What does he want? Why does he want it? What will he do to get it?

As you might be able to tell, my personal go-to for making a dull character interesting is made up of a few parts. Something I do is add a definite goal and give them something about their personality that's a little bit more extreme than other things—something, like many traits, that actively influences the decisions they make as a result of the goal or conflict.

On goals: To quote Kurt Vonnegut, "Every character should want something, even if it is only a glass of water." If your character is the main character of a story, torn by the plot, he should probably want more than just one thing, considering he's living the conflict.

The choices he makes should be changed from "normal" in some way by what he wants. Let's take a character who wants a glass of water. He's a YMCA-dodgeball champion, let's say, not a hulking wall of muscle, but a good athlete. He just got out of a casual soccer game with a few friends, and he hasn't had anything to drink for a couple of hours. His friends want to go again, but he wants water—so what does he do as a result?

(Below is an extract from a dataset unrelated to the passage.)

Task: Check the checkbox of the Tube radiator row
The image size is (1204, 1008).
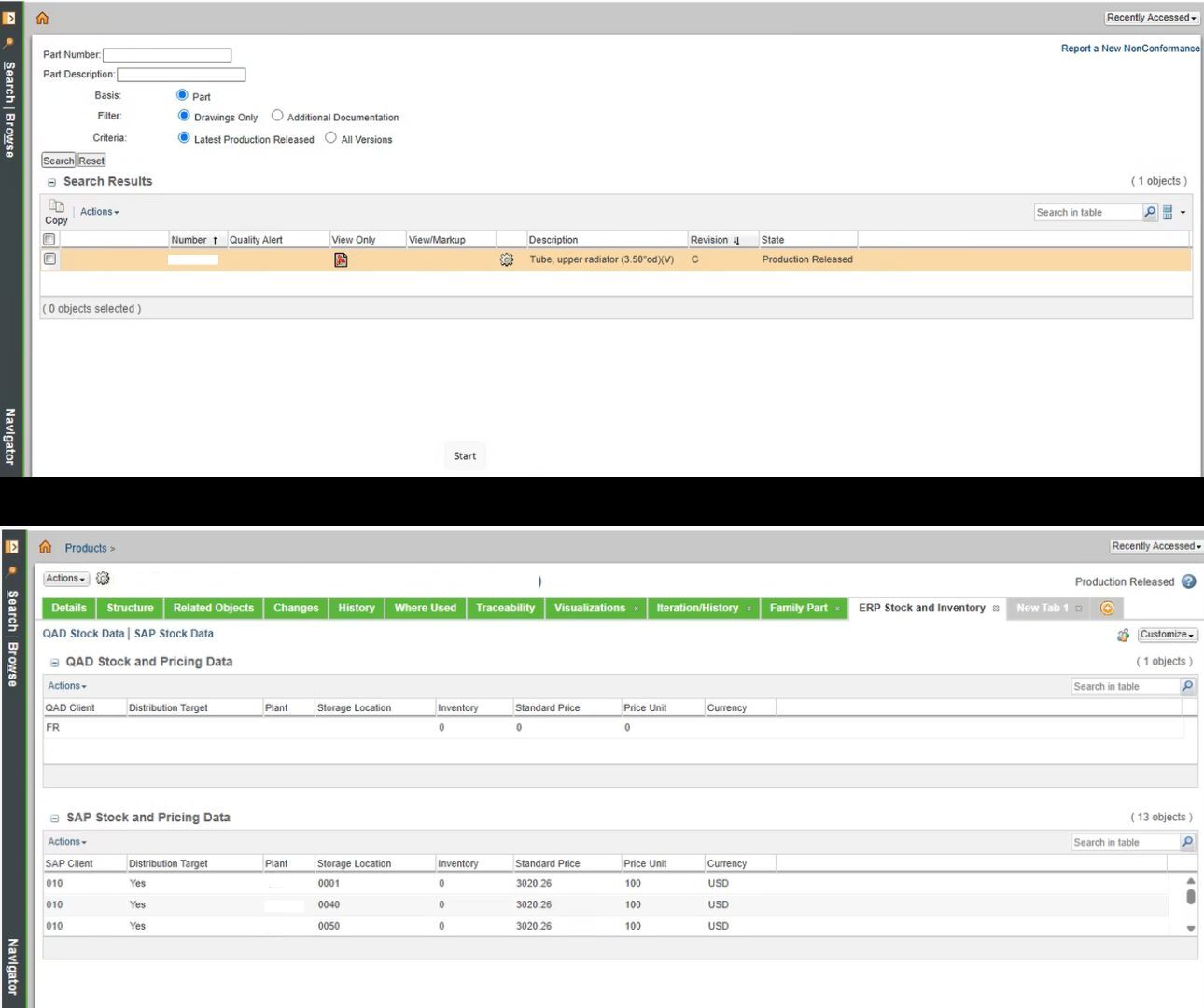Action: click(x=49, y=259)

He refuses their game, or asks them to wait until he's had water, when he might normally jump right back in.

It seems really minor, but it's a mirror of serious results that can come from characters' goals. What does your character want, and how does that influence the world around him?

On the personality: Let me explain, in some terms of my own. I had a dull first-person protagonist for one novel. She was a poet who was trying to cross a desert (to get to the other side :P), and I felt nothing for her story—I didn't care about her or her conflict at all.

So I decided to change her around a bit when adding more conflict. I asked myself, "What would she do to reach her goal?" and made the answer "Absolutely anything." Thus, she became one of the most selfish people I've written—she uses as many people as she can to attain her goal of becoming "perfect", and if she can't use them, she effectively shuts them out of her life. (And no, it's not treated as a good thing by people around her.)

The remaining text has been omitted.